Mit Yanyu Guo ist eine Ulrica zu erleben, die aus einer sicheren Mittellage souverän ekstatische Höhen bewältigt, als auch in den Tiefen intensiven Ausdruck vermittelt. Als Page wirbelt Diana Tomsche als verzweifelt Freude suchender „Kobold“ über die Bühne: ihre betörend „leichte“ Stimme völlig anstrengungslos auf die Rolle übertragend.

Daniel Böhm gibt dem beglückten Matrosen bemerkenswerte Ausdruckskraft; und Jörn E. Werner und Michael Hauenstein überzeugen mit sonorer Statur als Verschwörer.

Der Chor des Pfalztheaters (Leitung: Ulrich Nolte) demonstriert kollektiv abgestimmten Gesang par excellence, scheint aber Probleme mit dem individuell abgestimmten Spiel zu haben, die imaginativen zeitlupenhaften Abläufe geraten zu oft in singende Bewegungslosigkeit.
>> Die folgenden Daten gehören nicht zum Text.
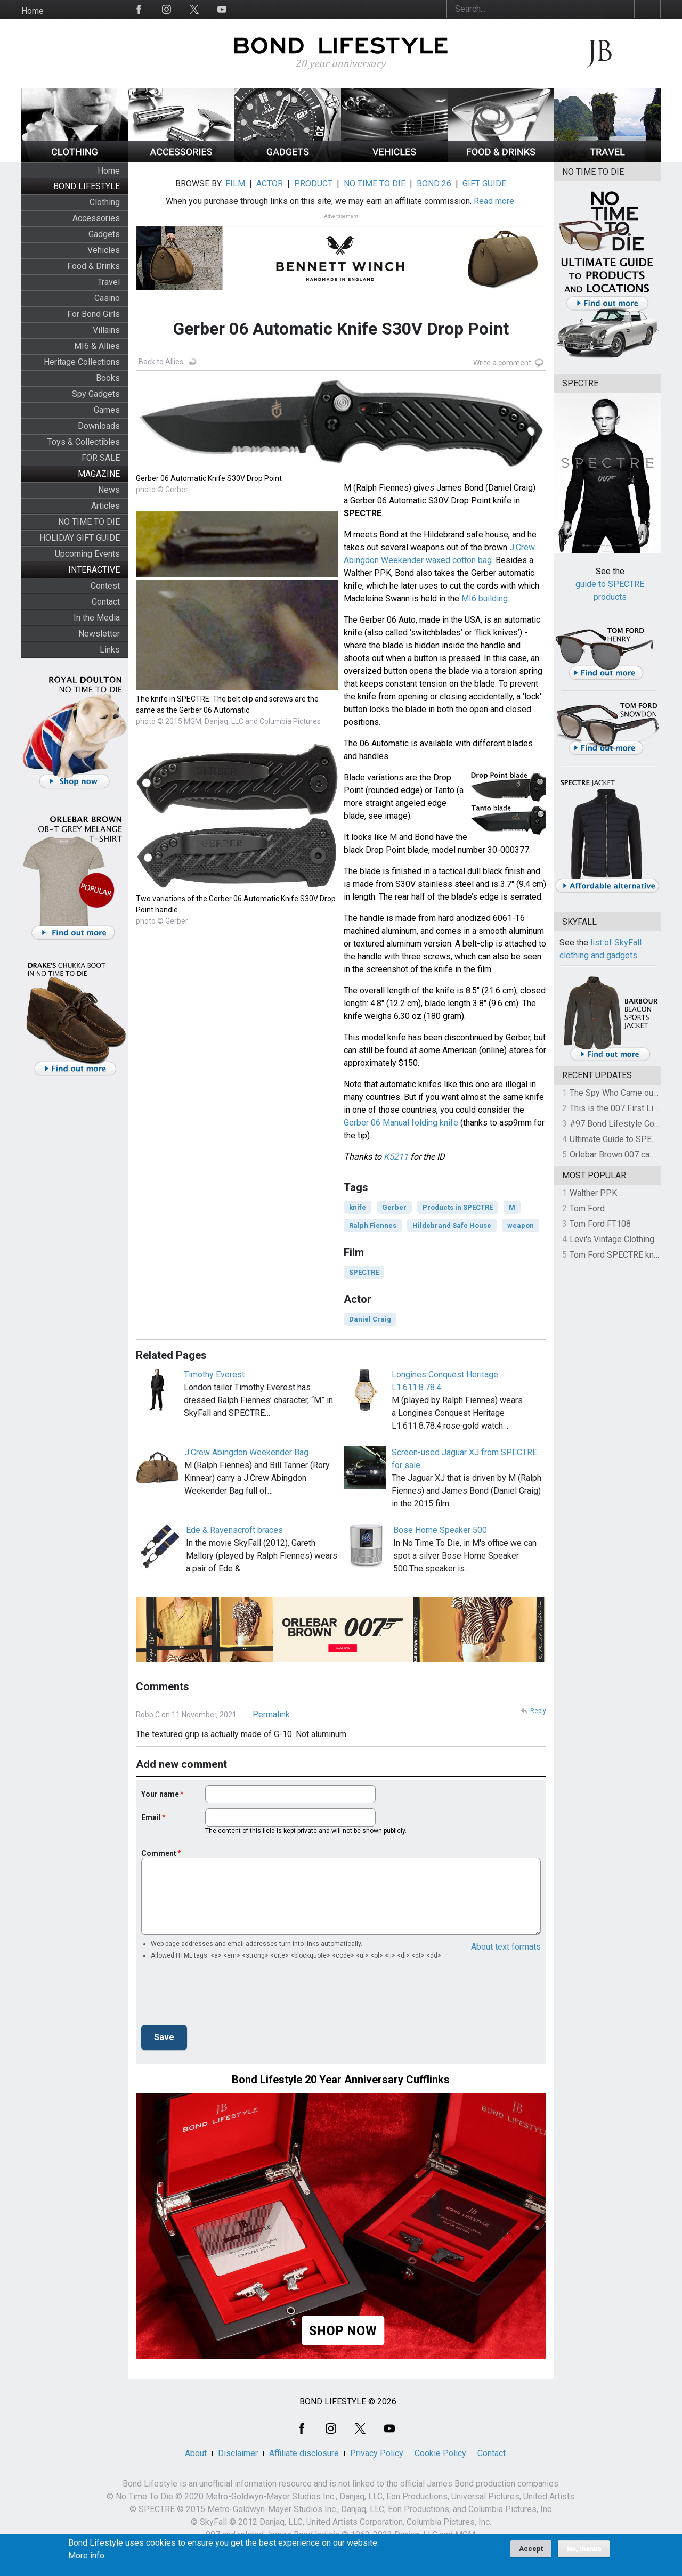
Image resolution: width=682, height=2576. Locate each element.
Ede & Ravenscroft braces (234, 1530)
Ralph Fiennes (372, 1225)
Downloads (99, 426)
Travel (109, 282)
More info (86, 2556)
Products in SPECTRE (458, 1207)
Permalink (271, 1714)
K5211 (396, 1157)
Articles (105, 506)
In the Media (97, 618)
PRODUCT (313, 183)
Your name (160, 1794)
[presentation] (222, 1995)
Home (32, 11)
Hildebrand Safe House (451, 1225)
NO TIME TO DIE (89, 522)
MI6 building (484, 598)
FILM (235, 183)
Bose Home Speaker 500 (440, 1530)
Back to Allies (161, 361)
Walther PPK (593, 1193)
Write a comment (502, 362)
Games (107, 410)
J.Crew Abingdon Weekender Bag (246, 1452)
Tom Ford (587, 1208)
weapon (520, 1225)
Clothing (105, 202)
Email (151, 1817)
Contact (106, 602)
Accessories (96, 218)
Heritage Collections (82, 362)
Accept (531, 2549)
Das Publikum in Kaiserslautern: aufgeschlossen, diskussionsbereit, spürbar „stolz“ auf die Leistung „seines“ Theaters! Und nicht nur die andauernde Aufmerksamkeit und der intensive Schluss-Applaus vermitteln den Eindruck einer gelungenen Symbiose von Theater und Auditorium: Aus Anlass des UNESCO-Weltkulturtages liegen Unterschrifts-Listen aus – und wohl alle Besucher dokumentieren ihre Solidarität mit ihrem Pfalztheater! Wunderbar – so wird „Kultur“ zum öffentlich kommunizierten Inhalt gesellschaftlicher Realität!